Be curious about how that stuff works! I really feel for musicians who are wedded to this idea that their ideal state is just 'instrumentalist', that somehow the system has failed them because they can't just play all day and have other people to take care of that stuff. Making records is such a fascinating process and one that informs your sense of what the music is and what it can become. I did a mastering course a few years back and it not only made it easier for me to master my own recordings, it made be a better musician because I know what I'm listening for in the big picture rather than just my own instrument bubble.

The key learning process is iteration – it's what people do when they're learning how to solo over changes anyway. Do it, then do it again, and again, at different jam sessions and different contexts through every key. Do the same with a mix. Mix a track, then start again. Go away and spend a day listening to other people's records, then do it again. Each time, you'll get better, eventually, you'll be happy to release it. Use it as a chance to get deep inside the sound of your own music and its intentions.

You're a prolific 'blogger' (old speak!) and always maintain consistent trains of thought across all your social media channels as well as your Bandcamp page – is this an extended part of your creative thinking and engagement with your audience?
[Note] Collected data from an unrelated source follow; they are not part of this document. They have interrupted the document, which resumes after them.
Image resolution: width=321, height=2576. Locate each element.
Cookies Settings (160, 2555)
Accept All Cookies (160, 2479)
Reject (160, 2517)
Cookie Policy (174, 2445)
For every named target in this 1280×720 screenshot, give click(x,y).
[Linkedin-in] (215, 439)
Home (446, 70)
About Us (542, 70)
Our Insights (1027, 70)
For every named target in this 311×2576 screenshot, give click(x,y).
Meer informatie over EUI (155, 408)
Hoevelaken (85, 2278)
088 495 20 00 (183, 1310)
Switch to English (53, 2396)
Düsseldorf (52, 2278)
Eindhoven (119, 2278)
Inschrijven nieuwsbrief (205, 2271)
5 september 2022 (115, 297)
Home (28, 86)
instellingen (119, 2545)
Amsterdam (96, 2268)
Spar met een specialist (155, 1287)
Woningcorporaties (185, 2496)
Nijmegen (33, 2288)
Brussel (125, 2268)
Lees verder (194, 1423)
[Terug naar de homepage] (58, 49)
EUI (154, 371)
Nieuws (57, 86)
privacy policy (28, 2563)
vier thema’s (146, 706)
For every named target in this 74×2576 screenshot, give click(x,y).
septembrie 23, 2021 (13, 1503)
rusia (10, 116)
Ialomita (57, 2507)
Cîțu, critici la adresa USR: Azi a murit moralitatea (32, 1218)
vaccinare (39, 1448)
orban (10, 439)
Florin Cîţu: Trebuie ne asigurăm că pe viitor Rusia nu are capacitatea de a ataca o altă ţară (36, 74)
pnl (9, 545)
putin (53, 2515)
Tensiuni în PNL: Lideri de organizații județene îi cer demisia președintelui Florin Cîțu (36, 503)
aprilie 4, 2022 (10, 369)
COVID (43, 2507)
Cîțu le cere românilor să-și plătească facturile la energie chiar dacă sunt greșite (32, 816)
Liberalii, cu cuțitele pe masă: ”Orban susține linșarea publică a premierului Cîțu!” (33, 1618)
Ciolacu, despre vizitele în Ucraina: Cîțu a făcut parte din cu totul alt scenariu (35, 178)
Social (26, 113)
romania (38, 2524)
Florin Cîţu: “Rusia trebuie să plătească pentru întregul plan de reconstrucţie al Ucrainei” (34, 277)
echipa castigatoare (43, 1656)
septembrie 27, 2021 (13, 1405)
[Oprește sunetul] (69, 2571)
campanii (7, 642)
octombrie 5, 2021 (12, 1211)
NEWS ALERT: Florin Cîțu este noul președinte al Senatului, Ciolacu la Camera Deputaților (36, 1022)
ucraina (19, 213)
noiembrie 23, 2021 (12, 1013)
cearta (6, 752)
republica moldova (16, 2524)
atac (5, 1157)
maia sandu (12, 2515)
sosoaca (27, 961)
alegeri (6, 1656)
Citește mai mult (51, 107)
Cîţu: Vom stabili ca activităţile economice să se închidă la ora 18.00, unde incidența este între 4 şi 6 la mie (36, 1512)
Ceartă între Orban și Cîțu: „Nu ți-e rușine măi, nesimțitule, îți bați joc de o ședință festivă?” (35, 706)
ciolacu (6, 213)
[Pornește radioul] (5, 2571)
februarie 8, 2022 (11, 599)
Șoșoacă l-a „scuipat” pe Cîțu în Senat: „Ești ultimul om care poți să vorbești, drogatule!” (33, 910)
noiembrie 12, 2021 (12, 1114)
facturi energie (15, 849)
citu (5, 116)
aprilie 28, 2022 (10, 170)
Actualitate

I do like to think out loud for a number of reasons. Firstly, my online community is really smart, so I get input from other smart people about ideas – whether creative, economic, cultural or academic. Secondly, it all funnels towards the music – what I do makes way more sense if you hear it as the soundtrack to this entire way of engaging with the world. I love the semiology of 'the album' but I also love the multi-modal nature of the internet, that a stream of words and images and video and narrative and politics and family life and friendships and – yes – music can all weave into one another and build a compelling vision for how we might move forward as humans. That sounds like a huge claim to make, but it feels like the opposite, like it's focussing music on a much smaller target of making sense of the world as I see it day to day, rather than measuring the value or success of anything by its scale as a commercial or broadly cultural artefact. I don't need to have a hit record for that multimodal narrative to do its job.

How has this way of working shaped your creative process?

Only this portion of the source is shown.